Eras tu a mulher que possuía sonhos doídos em sua crua experiência que não vingava, não vingou. Sonhava com o cavaleiro de beijos almejantes. Mulher que chorou e se resgatou das trevas inúmeras vezes. No mar raso se afogava, pássaro que obtivera nas asas uma bagagem pesada. Fomos crianças e um dia quiséramos crescer, e enfim corremos a direção do futuro para regressar ao anseio em ser pequena primavera, mais uma vez. Exigiram-nos evoluir depressa! Despejaram tantas feridas ao flagelado coração, que, indefeso, não pôde quedar intacto. Tu eras mulher que provou o errado e trancou-se no quarto como uma defesa.

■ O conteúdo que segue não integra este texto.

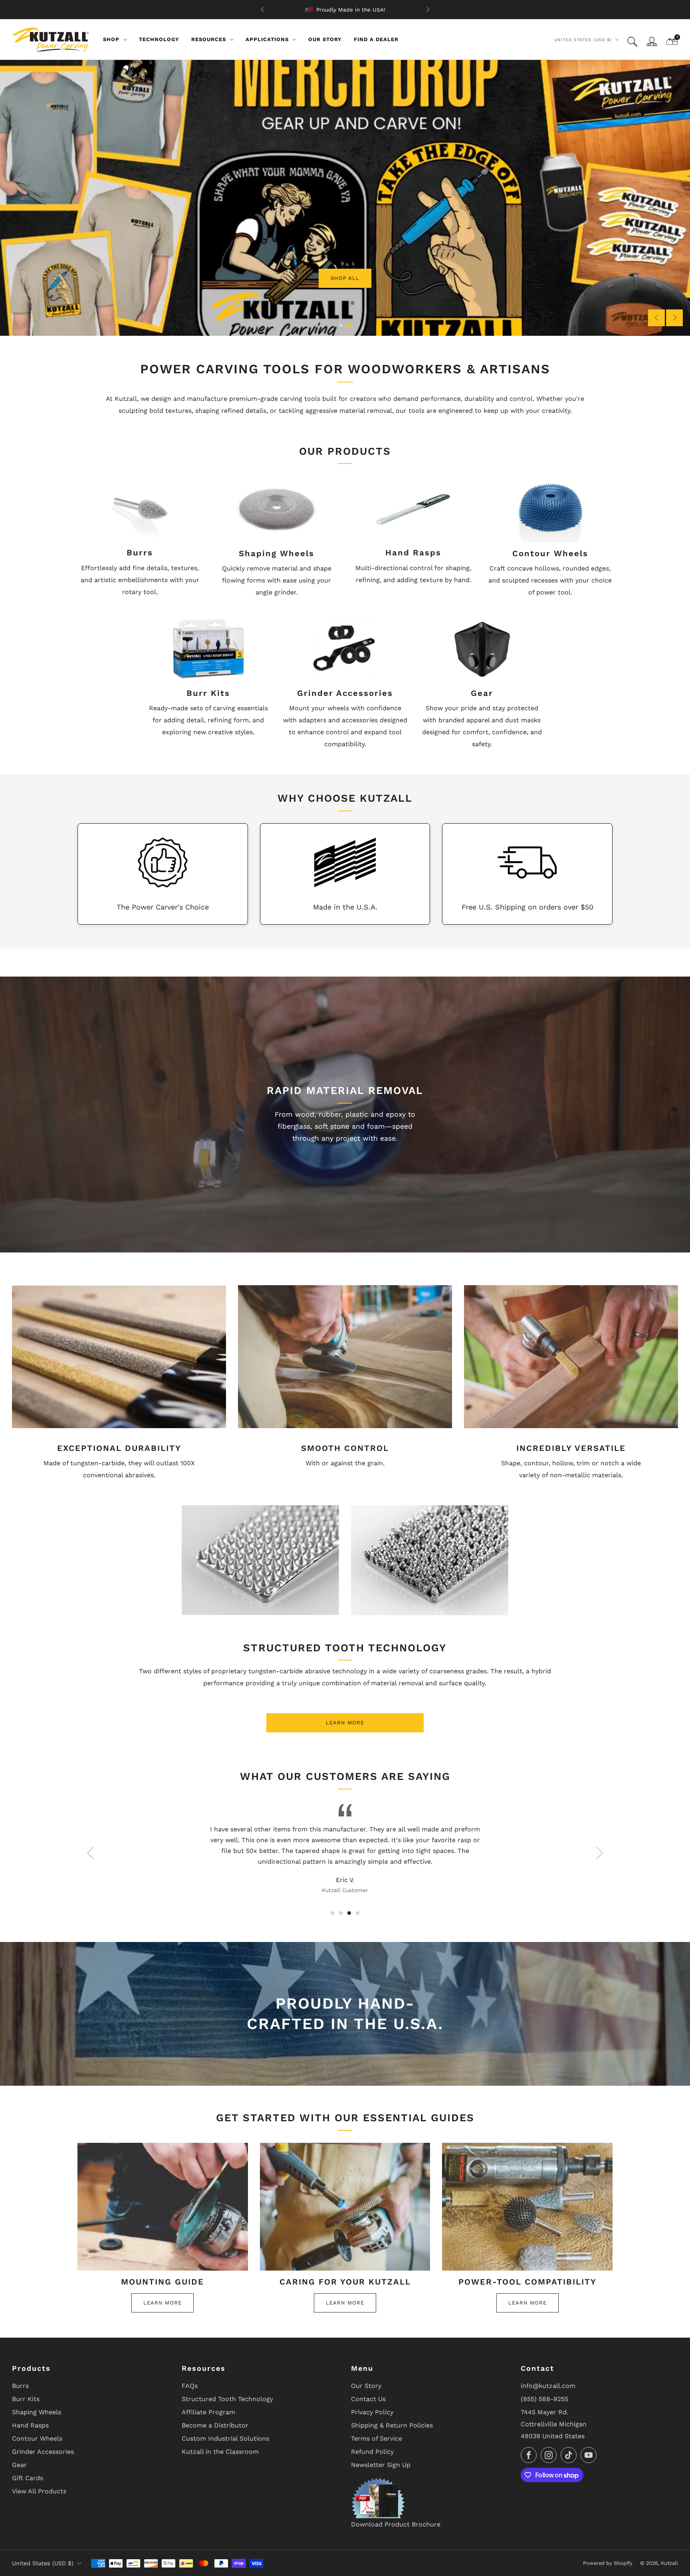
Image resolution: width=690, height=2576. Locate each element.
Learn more (162, 2303)
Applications (267, 39)
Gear (19, 2465)
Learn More (345, 1723)
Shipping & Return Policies (392, 2425)
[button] (341, 325)
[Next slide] (674, 317)
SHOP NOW (42, 215)
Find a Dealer (376, 39)
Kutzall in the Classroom (220, 2451)
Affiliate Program (208, 2412)
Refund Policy (372, 2451)
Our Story (325, 39)
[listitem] (345, 9)
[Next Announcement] (428, 9)
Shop (111, 39)
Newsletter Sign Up (380, 2465)
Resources (208, 39)
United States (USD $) (583, 39)
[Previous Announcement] (262, 9)
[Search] (632, 42)
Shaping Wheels (36, 2412)
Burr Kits (26, 2399)
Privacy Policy (372, 2412)
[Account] (652, 42)
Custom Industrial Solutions (225, 2438)
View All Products (39, 2491)
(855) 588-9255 (544, 2399)
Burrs (20, 2386)
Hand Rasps (30, 2425)
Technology (159, 39)
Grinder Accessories (43, 2451)
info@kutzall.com (548, 2386)
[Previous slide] (656, 317)
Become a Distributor (215, 2425)
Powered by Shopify (607, 2563)
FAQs (190, 2386)
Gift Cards (27, 2478)
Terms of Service (376, 2438)
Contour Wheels (37, 2438)
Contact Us (368, 2399)
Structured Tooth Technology (227, 2399)
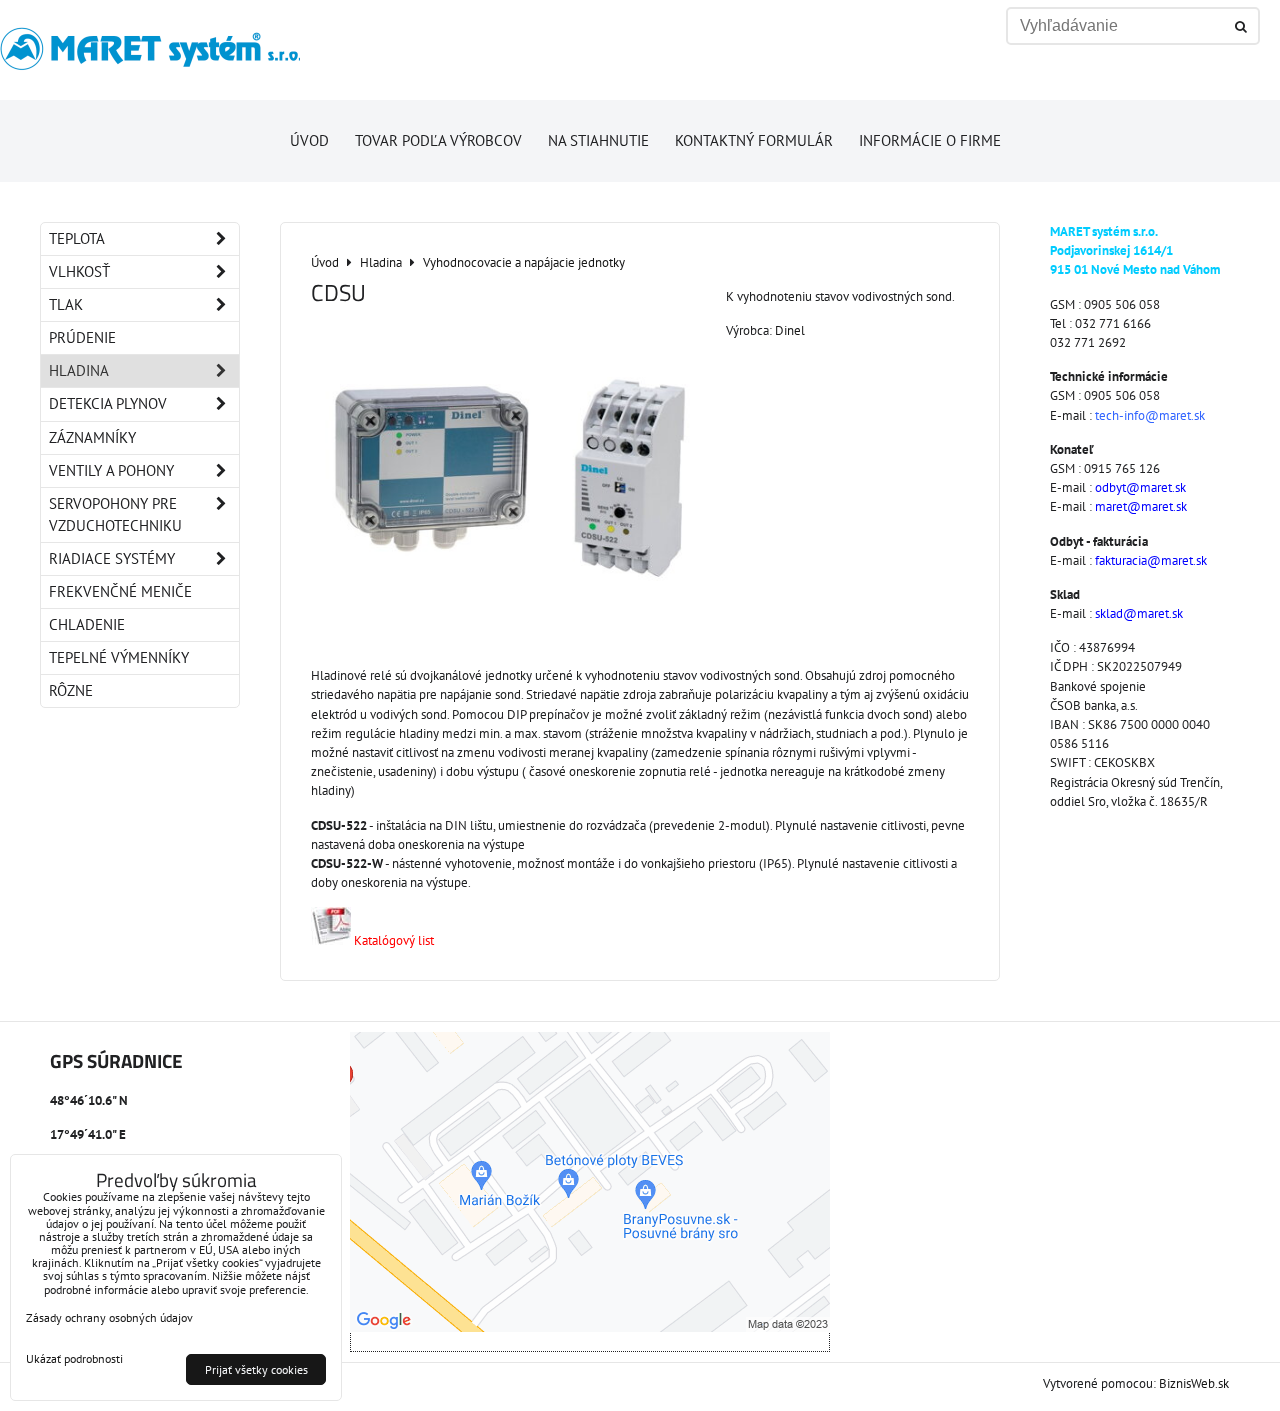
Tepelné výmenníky (119, 657)
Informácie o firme (930, 140)
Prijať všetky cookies (256, 1369)
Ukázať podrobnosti (74, 1358)
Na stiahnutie (598, 140)
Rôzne (71, 690)
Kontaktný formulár (754, 140)
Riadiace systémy (112, 558)
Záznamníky (92, 437)
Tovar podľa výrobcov (438, 140)
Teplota (77, 238)
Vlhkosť (79, 271)
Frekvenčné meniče (120, 591)
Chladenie (87, 624)
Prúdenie (82, 337)
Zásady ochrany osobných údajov (109, 1317)
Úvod (309, 140)
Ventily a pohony (111, 470)
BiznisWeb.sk (1194, 1383)
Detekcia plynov (108, 403)
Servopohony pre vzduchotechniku (115, 514)
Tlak (66, 304)
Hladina (79, 370)
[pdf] (331, 940)
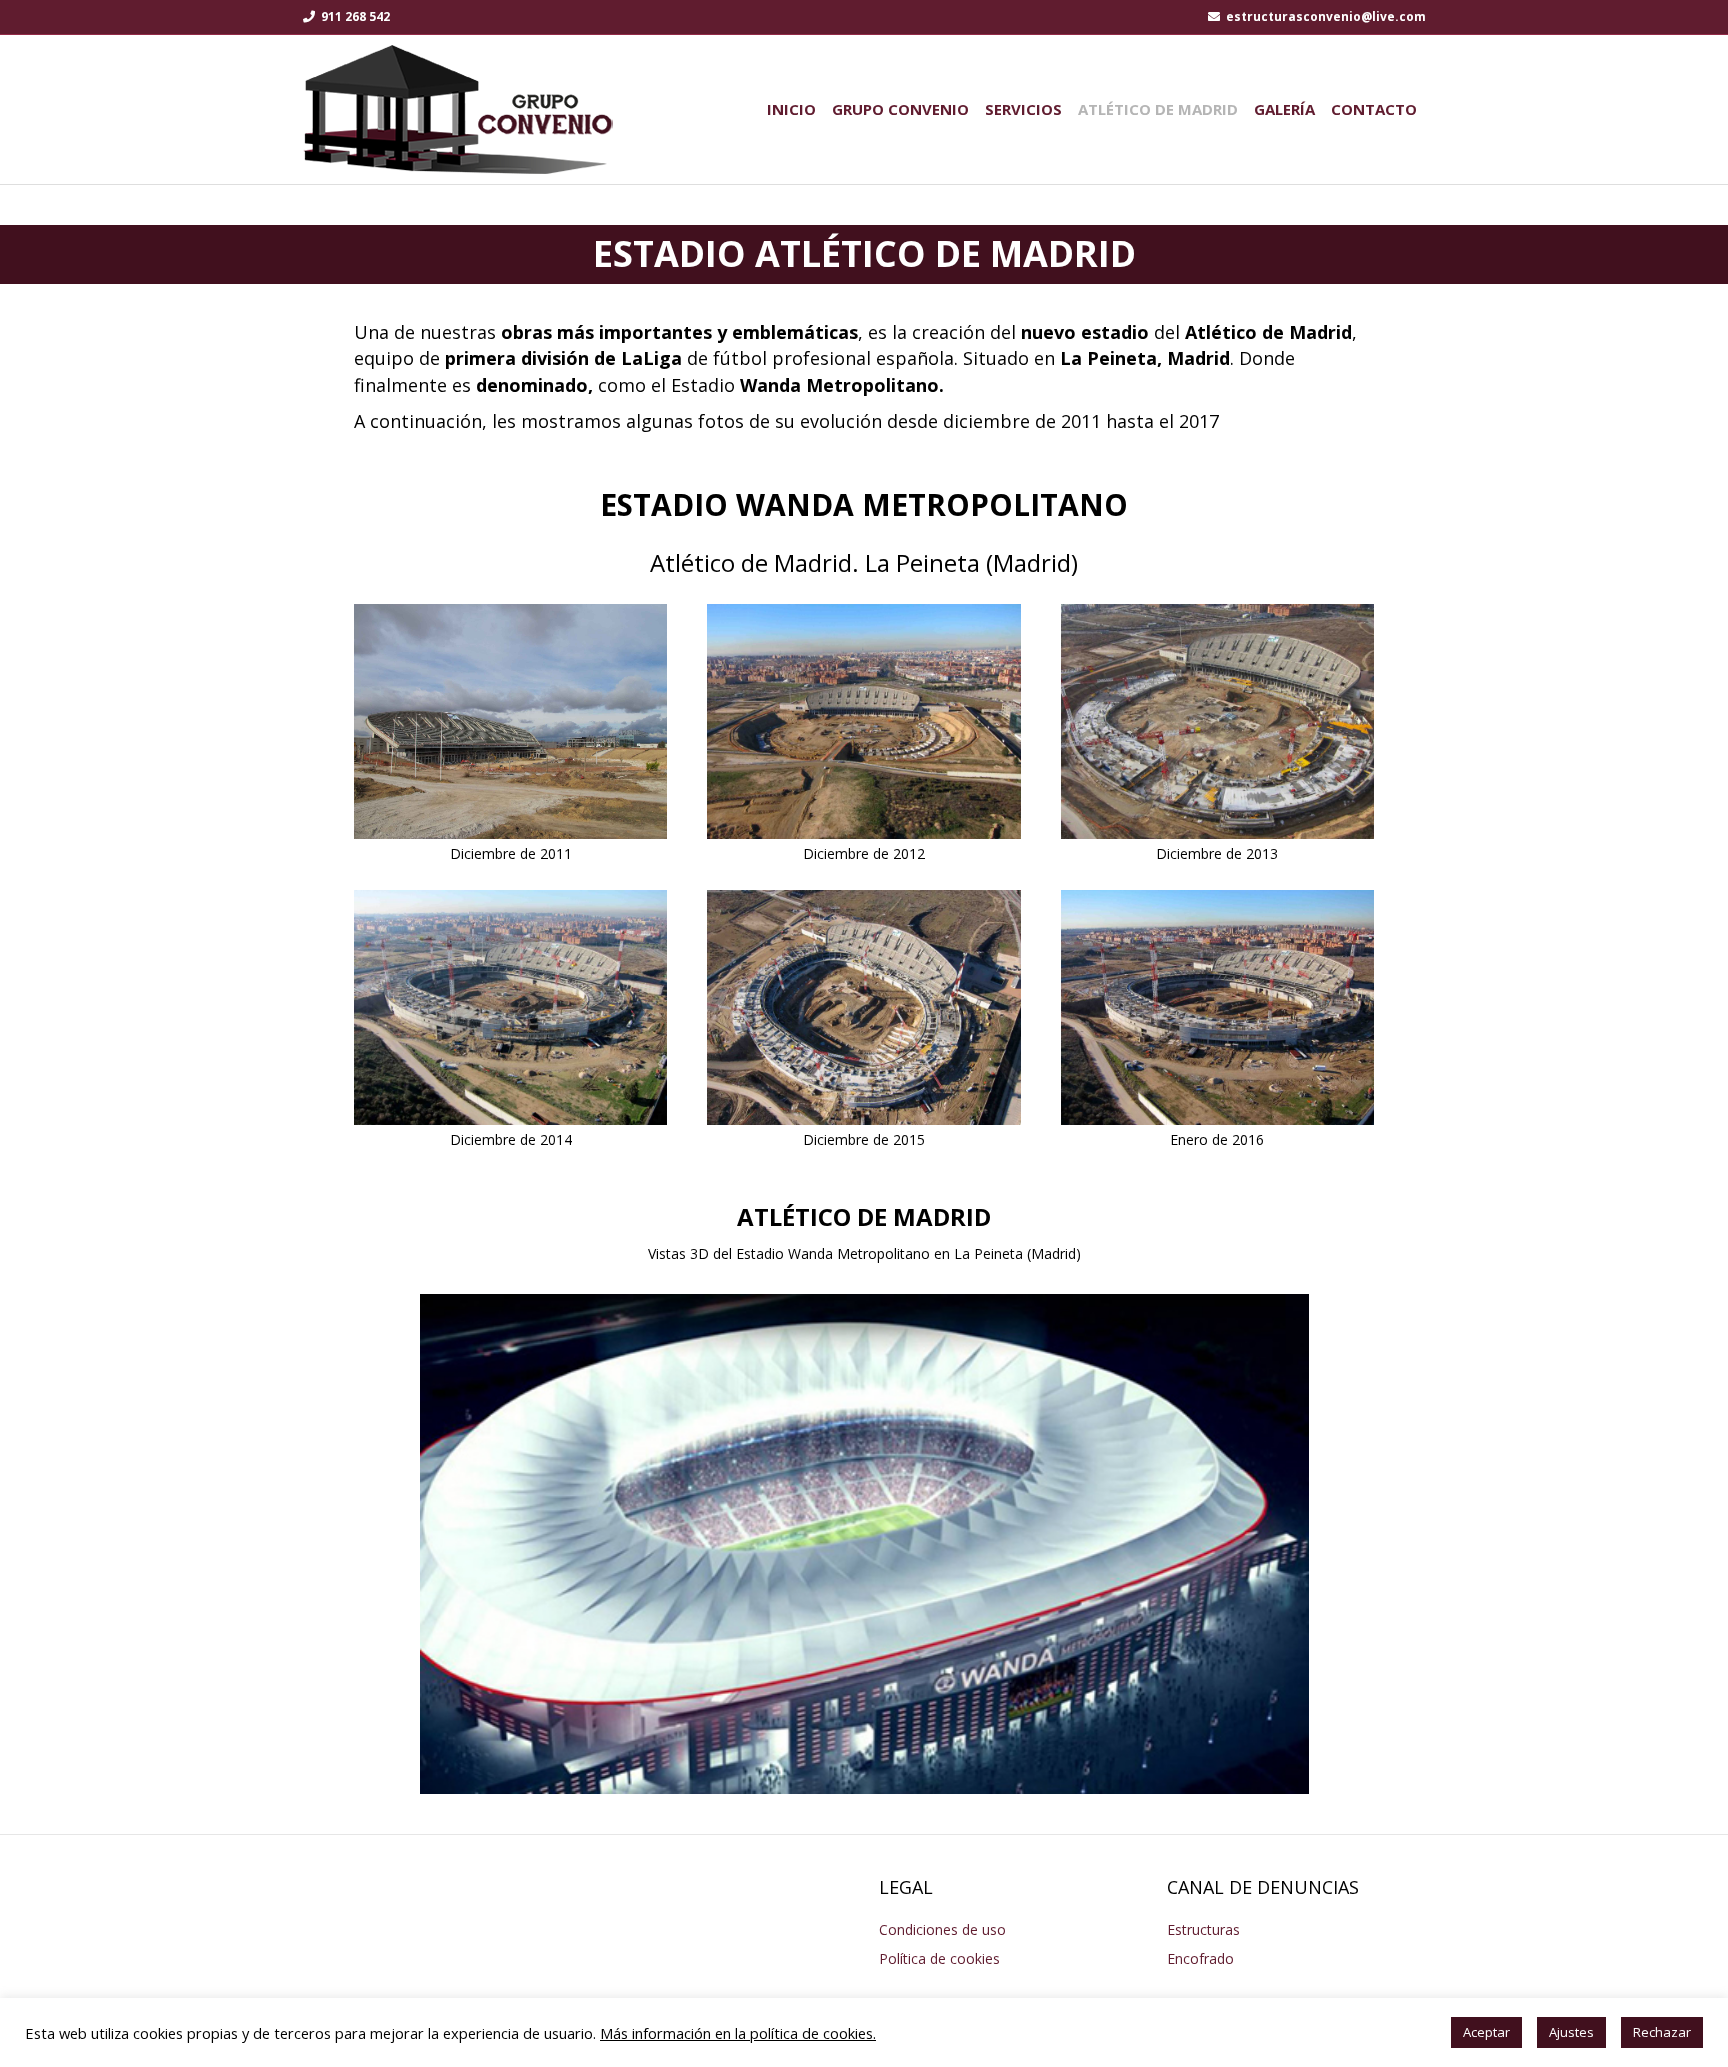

Despedaçaram os sonhos teus e depois os despejaram ao vento, como se fossem uma brisa qualquer que vagueava sem importância. Fantasiou o amanhã, fantasiou a mulher que não conseguira ser. Perdeu sonhos para a tristeza e ele; aquele que ousou sussurrar amor. Pôs no papel o desejo em ser amada, amante, mas renegou quando a ofereceram. E foi-se com o ar que flutuou e ao céu entregou meu desespero. Foi-se, curou-se. Eras tu a mulher guerreira que combatia os monstros que lhe atormentavam. Que não pôs desistência mesmo no fim. Senhora de um olhar límpido e lágrimas de vasta saudade. Moça… eu fui criança como tu. E ainda resta-me semelhante doçura, encanto, pois a noite tem lá a sua beleza suntuosa. Você se tornará uma artista de lutas, dançando no fogo e valsando conforme o passo seguinte da vida. Não provou todos os sabores e não beijou muitas bocas, mas a única que lhe apeteceu e tremulou o último fio de cabelo. Trocou graúdos toques, entre um arrepio que vinha da essência. Aperto de mão efêmero, abraçando e se desvencilhando, trôpega no salto com os pés mal cuidados. Hoje tu te orgulhas de cada lágrima, cada gosto doce ou salgado, quiçá azedo, provado desde então. E eu corro em seu encalço, na mesma calçada, buscando ser o fragmento que falta a esta sombra de futuro que me arranca à véspera.
Para a mulher que almejo ser um dia; por enquanto, me vou entre algas marinhas, mergulhando em busca da sereia e perdida na floresta com o curupira.